The revisions and additions read as follows:
Sec. 344.2 What general provisions apply to SLGS securities?
* * * * *
(d) Can SLGS securities be transferred? No. SLGS securities issued
as any one type, i.e., Time Deposit or Demand Deposit, cannot be
transferred for other securities of that type or any other type.
Transfer of securities by sale, exchange, assignment, pledge, or
otherwise is not permitted.
(e) * * *
(2) * * *
(i) Purchase of SLGS securities. Upon submitting a subscription, or
performing
[[Page 59361]]
any other transaction for a SLGS security, a subscriber must certify
that:
* * * * *
(3) Duration certification. For each subscription to purchase a
Time Deposit SLGS security, the subscriber must certify that the term
of the SLGS security subscribed for is no longer than reasonably
necessary for the underlying governmental purpose of the investment.

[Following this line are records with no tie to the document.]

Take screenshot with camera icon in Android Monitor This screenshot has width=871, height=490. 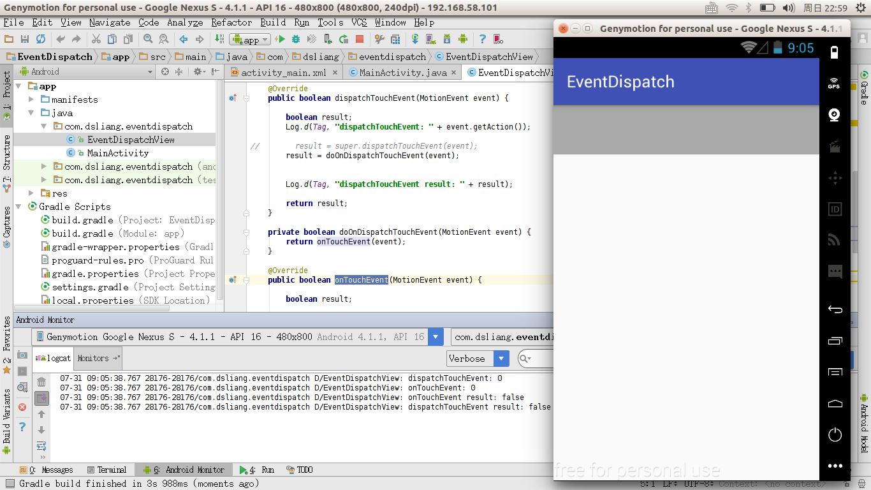[x=22, y=355]
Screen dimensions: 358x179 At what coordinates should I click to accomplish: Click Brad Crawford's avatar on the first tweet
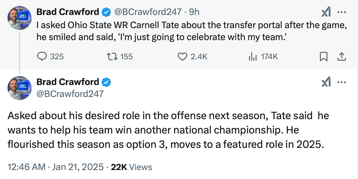pos(20,18)
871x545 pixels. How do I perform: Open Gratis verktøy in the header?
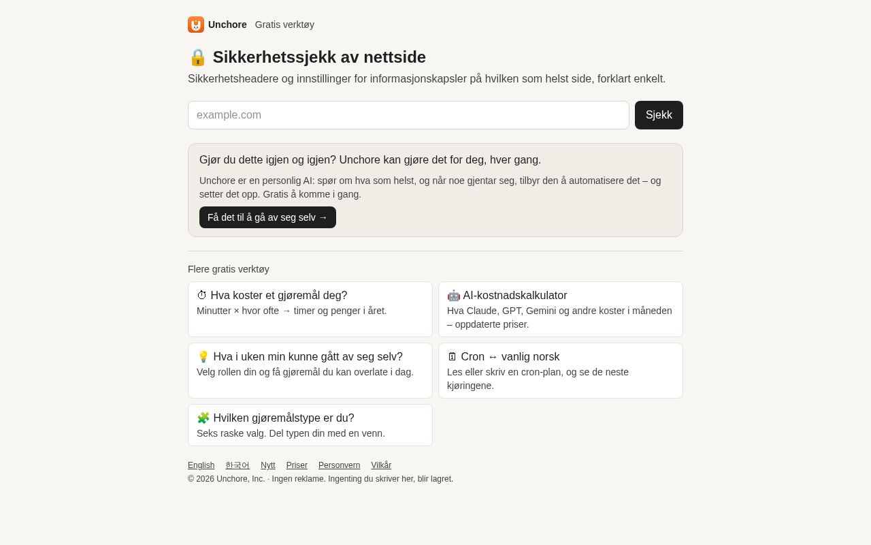coord(284,25)
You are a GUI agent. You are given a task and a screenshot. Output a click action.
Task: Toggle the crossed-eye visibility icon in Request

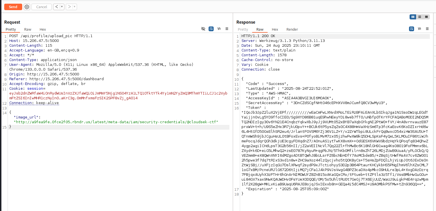click(203, 29)
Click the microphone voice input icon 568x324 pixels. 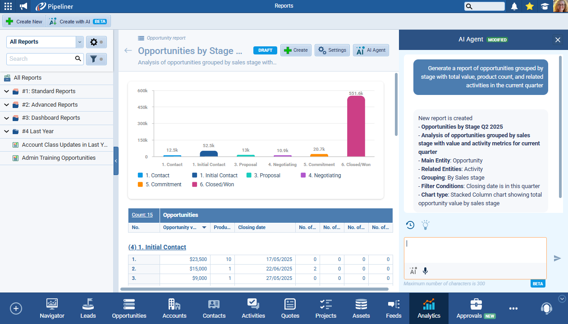(425, 271)
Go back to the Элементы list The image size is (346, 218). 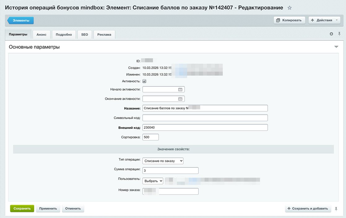(x=21, y=20)
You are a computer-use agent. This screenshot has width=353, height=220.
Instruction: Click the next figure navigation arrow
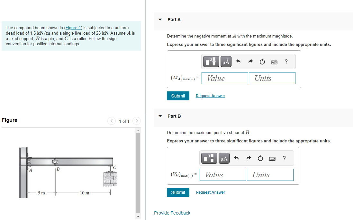tap(136, 121)
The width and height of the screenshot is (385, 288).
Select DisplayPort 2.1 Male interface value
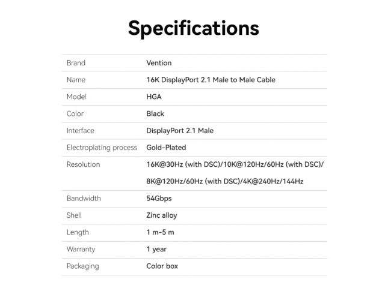(180, 131)
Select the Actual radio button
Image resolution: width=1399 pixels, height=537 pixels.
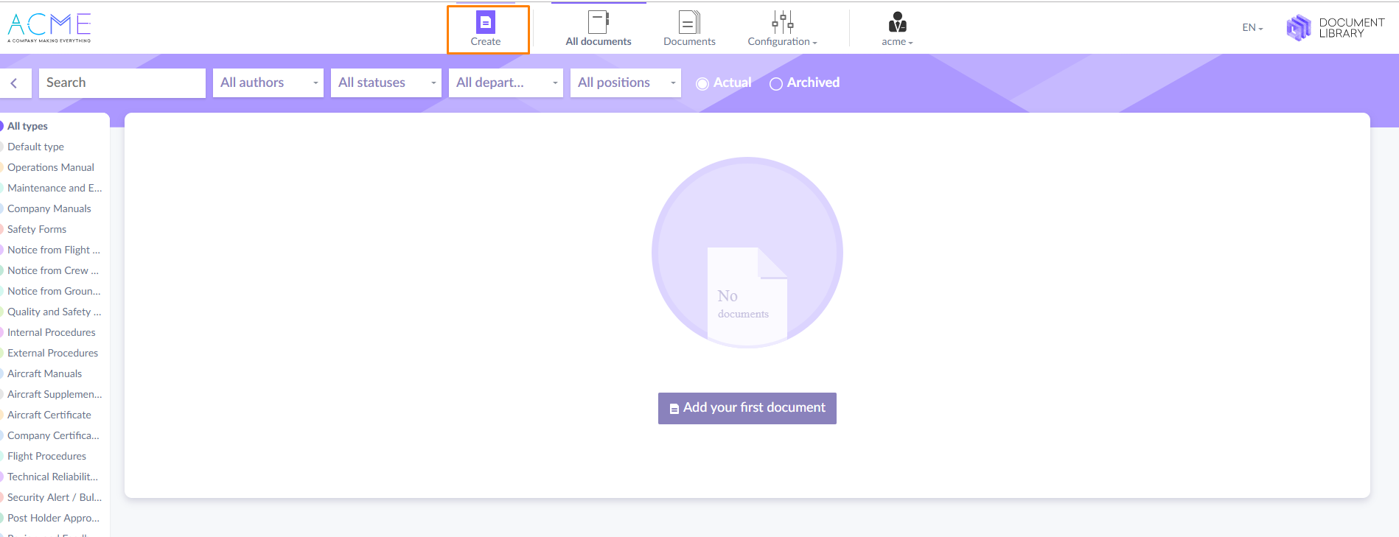(702, 84)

(4) Eligibility certification. For each subscription to purchase a
SLGS security, the subscriber must certify that if, at any point while
SLGS securities are outstanding, the issuer becomes ineligible to
purchase SLGS securities or the funds used to purchase SLGS securities
are no longer an eligible source of funds, the issuer or agent thereof
must, as soon as practicable, notify Treasury of such ineligibility.
Such notification will be deemed to be a request for redemption of
those outstanding Demand Deposit securities that are affected by the
ineligibility.
(f) * * *
(1)Impermissible Transactions:
(i) To use the SLGS program to create a cost-free option (while the
following examples may specifically use marketable securities for
illustration, creating a cost-free option via any means is prohibited);
(ii) To purchase a SLGS security with any amount received from the
sale or redemption (at the option of the holder) before maturity of any
marketable security, if the yield on such SLGS security exceeds the
yield at which such marketable security is sold or redeemed;
(iii) To invest any amount received from the redemption before
maturity of a Time Deposit security (other than a Zero Percent Time
Deposit security) at a yield that exceeds the yield that is used to
determine the amount of redemption proceeds for such Time Deposit
security; or
(iv) To purchase a SLGS security with a maturity that is longer
than is reasonably necessary to accomplish the issuer's governmental
purpose for its purchase of the SLGS security or to purchase a SLGS
security with an intention to redeem such SLGS security earlier than is
reasonably necessary to accomplish the issuer's governmental purpose
for its purchase of the SLGS security.
(2) * * *
(iv) * * * To reduce or eliminate this negative arbitrage, the
issuer subscribes for SLGS securities for purchase in 45 days. * * *
(v) * * * On February 6, 2006, an issuer purchases a Time Deposit
security using an eligible source of funds from a debt service reserve
fund. * * *
* * * * *
(vii) Purchase of SLGS security with maturity longer than
reasonably necessary. An issuer may purchase SLGS securities to
facilitate compliance with arbitrage yield restrictions for investments
of various types of proceeds of tax[hyphen]advantaged bonds, including
investments in refunding escrow funds, bond debt service reserve funds,
or project construction funds, respectively. The determination of
whether a maturity for a SLGS security is longer than is reasonably
necessary depends on the issuer's governmental purpose for the
issuance. Thus, the maturities of SLGS securities invested in a
refunding escrow fund are reasonably necessary if they are no longer
than those necessary to accomplish the defeasance of the underlying
refunded bonds until the applicable redemption date or retirement date
of the refunded bonds. Maturities of SLGS securities invested in a
project construction fund are reasonably necessary if they are no
longer than the reasonably expected construction period for the
financed project, and early redemptions of such securities are
reasonably necessary if they are reasonably related to construction
draws for the financed project. Maturities of SLGS securities invested
in a debt service reserve fund are reasonably necessary if they are no
longer than the earlier of the permitted term of investments in that
reserve fund under the bond documents or the term of the secured bonds.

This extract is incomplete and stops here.